[PATCH] D71904: [mlir] GPU: introduce utilities for promotion to workgroup memory
Nicolas Vasilache via Phabricator via llvm-commits
llvm-commits at lists.llvm.org
Thu Jan 2 09:40:05 PST 2020
nicolasvasilache added a comment.
Herald added a subscriber: arpith-jacob.
I think this can be significantly simplified by reusing existing infra better.
In the longer term, composing the following steps should allow to write all this in a few lines of code:
1. (optionally, not sure if really needed) use a proper `linalg.reshape` to insert your dummy dimensions (once available)

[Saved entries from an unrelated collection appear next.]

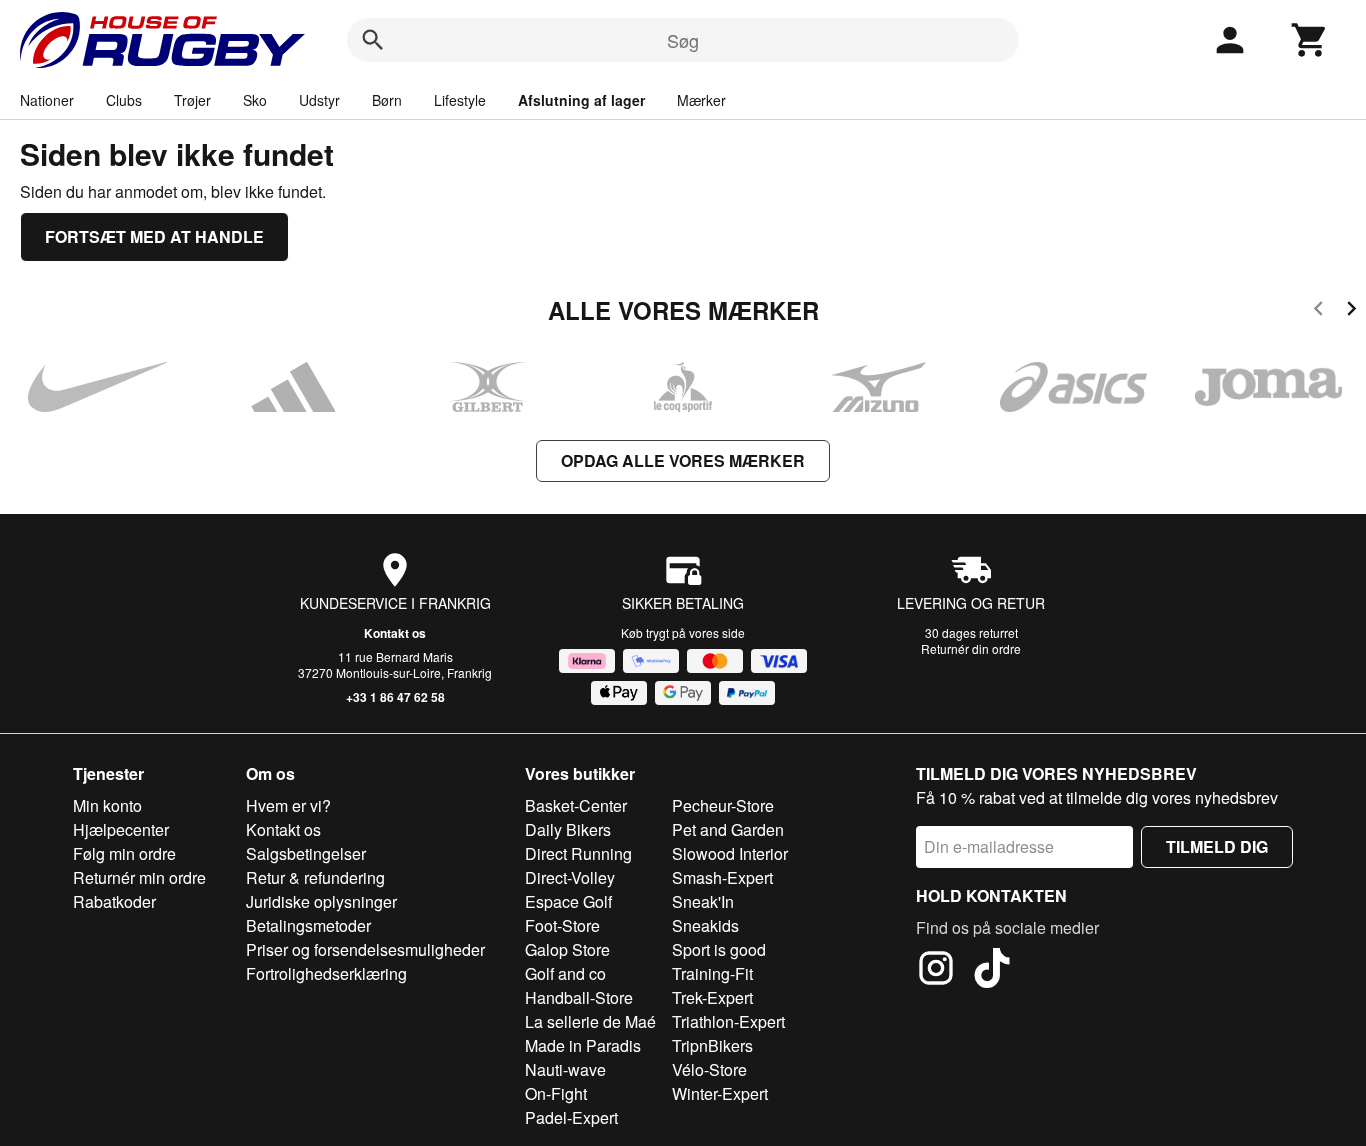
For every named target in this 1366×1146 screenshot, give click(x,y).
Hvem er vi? (288, 805)
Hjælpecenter (121, 829)
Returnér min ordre (139, 877)
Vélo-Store (709, 1069)
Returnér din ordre (971, 648)
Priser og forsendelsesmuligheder (365, 949)
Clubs (124, 100)
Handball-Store (579, 997)
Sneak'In (703, 901)
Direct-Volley (570, 877)
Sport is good (719, 949)
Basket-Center (576, 805)
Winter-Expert (720, 1093)
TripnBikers (712, 1045)
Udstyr (319, 100)
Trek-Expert (712, 997)
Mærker (701, 100)
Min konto (107, 805)
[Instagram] (936, 971)
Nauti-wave (565, 1069)
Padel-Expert (571, 1117)
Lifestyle (460, 100)
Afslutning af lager (581, 100)
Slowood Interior (730, 853)
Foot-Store (562, 925)
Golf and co (565, 973)
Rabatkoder (114, 901)
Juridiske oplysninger (321, 901)
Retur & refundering (315, 877)
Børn (387, 100)
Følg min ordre (124, 853)
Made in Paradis (583, 1045)
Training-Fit (712, 973)
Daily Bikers (568, 829)
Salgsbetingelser (306, 853)
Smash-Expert (722, 877)
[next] (1351, 311)
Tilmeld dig (1217, 846)
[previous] (1318, 311)
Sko (255, 100)
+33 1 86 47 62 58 (395, 697)
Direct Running (578, 853)
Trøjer (192, 100)
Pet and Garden (728, 829)
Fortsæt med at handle (154, 236)
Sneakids (705, 925)
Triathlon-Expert (728, 1021)
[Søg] (373, 40)
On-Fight (556, 1093)
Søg (683, 40)
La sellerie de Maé (590, 1021)
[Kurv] (1310, 40)
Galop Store (567, 949)
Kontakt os (395, 633)
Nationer (47, 100)
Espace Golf (568, 901)
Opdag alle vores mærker (683, 460)
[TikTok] (992, 971)
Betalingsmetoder (308, 925)
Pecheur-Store (723, 805)
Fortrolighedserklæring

2. use the `linalg.pointwise` builder (https://github.com/llvm/llvm-project/blob/master/mlir/include/mlir/Dialect/Linalg/EDSC/Builders.h#L113) with the proper indexings and a region that just yields the input (see e.g. https://github.com/llvm/llvm-project/blob/master/mlir/test/EDSC/builder-api-test.cpp#L837)
3. use `linalgOpToLoops` (https://github.com/llvm/llvm-project/blob/master/mlir/include/mlir/Dialect/Linalg/Transforms/LinalgTransforms.h#L75) (bonus points extend the infra to capture the loops so you can do 4. directly)
4. apply `mapLoopToProcessorIds` (https://github.com/llvm/llvm-project/blob/master/mlir/include/mlir/Transforms/LoopUtils.h#L221)
5. (alternative to 3. + 4.) use the linalg -> SPMD loops mapping transformation (future work)
Please add a TODO so we can revisit later and simplify.
================
Comment at: mlir/lib/Dialect/GPU/Transforms/MemoryPromotion.cpp:78
+ bounds.reserve(rank);
+ ConstantGenerator constants(builder, loc);
+
----------------
No need to reimplement EDSCs for the special case of constants, you can just use them: `constant_index`
See https://github.com/llvm/llvm-project/blob/master/mlir/test/EDSC/builder-api-test.cpp#L473 and code around for usage.
================
Comment at: mlir/lib/Dialect/GPU/Transforms/MemoryPromotion.cpp:82
+ // stepping from 0 to the number of elements in the corresponding dimension.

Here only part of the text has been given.